BQ-123
- Names: IUPAC name 2-[(3R,6R,9S,12R,15S)-6-(1H-indol-3-ylmethyl)-9-(2-methylpropyl)-2,5,8,11,14-pentaoxo-12-propan-2-yl-1,4,7,10,13-pentazabicyclo[13.3.0]octadecan-3-yl]acetic acid

Identifiers
- CAS Number: 136553-81-6;
- 3D model (JSmol): Interactive image;
- ChEMBL: ChEMBL1269102;
- ChemSpider: 25069753;
- IUPHAR/BPS: 997; 1003;
- PubChem CID: 443289;
- UNII: S2A8YZM151;
- CompTox Dashboard (EPA): DTXSID70929476 ;

Properties
- Chemical formula: C_{31}H_{42}N_{6}O_{7}
- Molar mass: 610.712 g·mol^{−1}

= BQ-123 =

BQ-123, also known as cyclo(-D-Trp-D-Asp-Pro-D-Val-Leu-), is a cyclic pentapeptide that was first isolated from a fermentation broth of Streptomyces misakiensis in 1991. NMR studies indicate that the polypeptide backbone consists of a type II beta turn and an inverse gamma turn. The side-chains adopt different orientations depending on the solvent used. The proline carbonyl oxygen atom located at the onset of a beta turn is a sodium ion binding site. It has a high affinity for sodium ions and can coordinate up to three of them. Studies have shown that BQ123 is effective in reversing Ischemia-induced acute renal failure, and it has been suggested that this might be because BQ123 increases reabsorption of sodium ions in the proximal tubule cells.

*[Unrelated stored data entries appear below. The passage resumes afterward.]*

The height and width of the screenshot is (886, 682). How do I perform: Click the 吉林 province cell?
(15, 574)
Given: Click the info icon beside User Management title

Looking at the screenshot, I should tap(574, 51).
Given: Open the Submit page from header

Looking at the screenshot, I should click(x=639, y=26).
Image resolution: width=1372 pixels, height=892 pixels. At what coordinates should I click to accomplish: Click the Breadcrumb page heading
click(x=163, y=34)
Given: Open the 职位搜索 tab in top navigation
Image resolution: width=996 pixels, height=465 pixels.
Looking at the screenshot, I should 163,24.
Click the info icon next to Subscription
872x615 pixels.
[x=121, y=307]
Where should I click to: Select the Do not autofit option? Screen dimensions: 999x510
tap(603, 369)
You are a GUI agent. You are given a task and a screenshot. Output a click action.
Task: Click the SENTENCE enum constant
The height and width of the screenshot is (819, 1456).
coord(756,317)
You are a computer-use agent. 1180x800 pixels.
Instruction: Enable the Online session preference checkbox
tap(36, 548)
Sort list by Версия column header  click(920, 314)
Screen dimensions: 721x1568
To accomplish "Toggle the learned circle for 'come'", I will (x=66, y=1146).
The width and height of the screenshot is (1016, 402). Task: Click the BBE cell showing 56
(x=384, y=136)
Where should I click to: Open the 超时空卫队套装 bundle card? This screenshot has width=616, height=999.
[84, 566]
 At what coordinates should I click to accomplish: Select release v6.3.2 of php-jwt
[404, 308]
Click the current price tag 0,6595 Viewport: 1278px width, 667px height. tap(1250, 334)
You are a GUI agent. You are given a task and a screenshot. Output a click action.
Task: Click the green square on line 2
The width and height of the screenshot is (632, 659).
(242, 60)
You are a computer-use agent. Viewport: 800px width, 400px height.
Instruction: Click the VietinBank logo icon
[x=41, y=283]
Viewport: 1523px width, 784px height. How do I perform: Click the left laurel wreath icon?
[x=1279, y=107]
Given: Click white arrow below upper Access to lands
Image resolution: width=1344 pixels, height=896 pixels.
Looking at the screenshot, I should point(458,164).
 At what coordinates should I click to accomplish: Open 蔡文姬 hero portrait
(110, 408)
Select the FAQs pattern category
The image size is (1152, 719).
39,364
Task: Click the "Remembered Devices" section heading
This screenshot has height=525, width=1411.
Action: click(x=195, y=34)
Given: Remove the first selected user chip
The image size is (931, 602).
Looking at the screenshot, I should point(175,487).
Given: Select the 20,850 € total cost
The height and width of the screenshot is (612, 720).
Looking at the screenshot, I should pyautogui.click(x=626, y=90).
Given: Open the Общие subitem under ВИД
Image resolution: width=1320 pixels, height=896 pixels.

BQ-123 is a selective ET_{A} endothelin receptor antagonist. As such, it is used as a biochemical tool in the study of endothelin receptor function. BQ-123 works as an ET-1 antagonist by reversing already established contractions to ET-1. This indicates that BQ-123 can work as an antagonist to remove ET-1 from its receptor (ET_{A}).